What is a User-Agent?
A user-agent is a string of text, numbers, and symbols that specify the details of a client accessing a server. The client could be a browser, crawler bot, scraper bot, email client, download manager, or web app.
The server, on the other hand, houses the resources that the clients want to access. For example, a web server contains the HTML, CSS, and JavaScript files, images, and other media content that make up a webpage.
When a client accesses a server, it sends an HTTP request header containing its user-agent string.

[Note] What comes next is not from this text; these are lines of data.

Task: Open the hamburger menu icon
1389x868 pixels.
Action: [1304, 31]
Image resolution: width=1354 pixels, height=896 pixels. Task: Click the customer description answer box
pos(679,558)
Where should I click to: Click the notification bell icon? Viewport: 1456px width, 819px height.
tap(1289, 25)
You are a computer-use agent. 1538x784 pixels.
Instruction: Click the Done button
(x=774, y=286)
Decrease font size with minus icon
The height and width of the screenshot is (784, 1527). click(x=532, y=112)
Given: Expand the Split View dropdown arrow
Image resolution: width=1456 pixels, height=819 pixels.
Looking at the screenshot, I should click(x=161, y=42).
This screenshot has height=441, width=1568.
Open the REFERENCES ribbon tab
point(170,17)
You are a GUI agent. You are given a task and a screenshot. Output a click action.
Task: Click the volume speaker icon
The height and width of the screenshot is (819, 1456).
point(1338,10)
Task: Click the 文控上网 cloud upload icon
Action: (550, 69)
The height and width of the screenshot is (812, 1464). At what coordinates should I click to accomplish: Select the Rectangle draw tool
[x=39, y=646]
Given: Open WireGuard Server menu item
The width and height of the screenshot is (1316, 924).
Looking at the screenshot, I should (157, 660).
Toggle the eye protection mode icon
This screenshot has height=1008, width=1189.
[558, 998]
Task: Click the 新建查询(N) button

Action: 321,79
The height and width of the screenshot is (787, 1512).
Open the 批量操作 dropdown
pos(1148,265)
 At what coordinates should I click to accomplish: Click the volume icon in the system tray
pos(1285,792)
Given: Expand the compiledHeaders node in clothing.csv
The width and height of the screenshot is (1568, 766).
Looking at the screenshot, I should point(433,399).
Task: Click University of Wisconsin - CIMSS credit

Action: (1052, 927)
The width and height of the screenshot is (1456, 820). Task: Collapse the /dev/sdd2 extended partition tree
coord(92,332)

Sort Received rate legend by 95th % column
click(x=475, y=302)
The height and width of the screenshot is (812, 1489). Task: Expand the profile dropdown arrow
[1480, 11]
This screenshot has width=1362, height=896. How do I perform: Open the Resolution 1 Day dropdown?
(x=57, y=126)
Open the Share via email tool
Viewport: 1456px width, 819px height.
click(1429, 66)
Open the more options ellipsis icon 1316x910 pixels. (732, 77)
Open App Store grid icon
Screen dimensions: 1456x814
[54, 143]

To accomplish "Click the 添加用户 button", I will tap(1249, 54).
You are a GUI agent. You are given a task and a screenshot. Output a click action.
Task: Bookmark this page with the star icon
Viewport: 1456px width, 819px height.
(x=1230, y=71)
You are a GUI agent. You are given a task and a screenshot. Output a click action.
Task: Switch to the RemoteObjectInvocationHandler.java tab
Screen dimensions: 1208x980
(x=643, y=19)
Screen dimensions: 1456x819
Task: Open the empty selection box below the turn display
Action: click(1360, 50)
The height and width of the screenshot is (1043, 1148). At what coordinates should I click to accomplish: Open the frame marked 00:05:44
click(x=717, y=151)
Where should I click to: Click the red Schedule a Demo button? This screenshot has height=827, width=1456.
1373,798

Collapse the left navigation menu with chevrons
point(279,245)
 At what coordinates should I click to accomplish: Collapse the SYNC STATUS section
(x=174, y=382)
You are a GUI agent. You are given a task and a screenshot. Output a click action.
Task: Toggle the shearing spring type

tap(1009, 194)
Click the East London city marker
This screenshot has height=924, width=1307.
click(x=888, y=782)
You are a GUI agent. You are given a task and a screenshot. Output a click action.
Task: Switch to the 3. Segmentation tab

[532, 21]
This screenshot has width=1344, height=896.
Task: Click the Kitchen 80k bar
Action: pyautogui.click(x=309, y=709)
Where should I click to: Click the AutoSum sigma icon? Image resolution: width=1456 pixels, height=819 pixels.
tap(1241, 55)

The specific information included in the user-agent string varies by client but typically includes:
- The client’s application name
- The application’s version
- The operating system and its version
- The device type (such as mobile or desktop)
For example, this is a browser’s user-agent string:
Mozilla/5.0 (Windows NT 10.0; Win64; x64) AppleWebKit/537.36 (KHTML, like Gecko) Chrome/89.0.4389.82 Safari/537.36
This is what the same user-agent string looks like in the HTTP request header the browser sends to a web server:
GET / HTTP/1.1
Host: www.example.com
User-Agent: Mozilla/5.0 (Windows NT 10.0; Win64; x64) AppleWebKit/537.36 (KHTML, like Gecko) Chrome/91.0.4472.124 Safari/537.36
Accept: text/html,application/xhtml+xml,application/xml;q=0.9,image/webp,*/*;q=0.8
Accept-Language: en-US,en;q=0.5
Accept-Encoding: gzip, deflate
Connection: keep-alive
Importance of User-Agents
Just as we would want to identify strangers who visit our homes, servers use user-agents to recognize the clients visiting them. This becomes helpful in multiple situations, like when a server needs to identify, apply specific configurations, or determine the sort of content to deliver to the client.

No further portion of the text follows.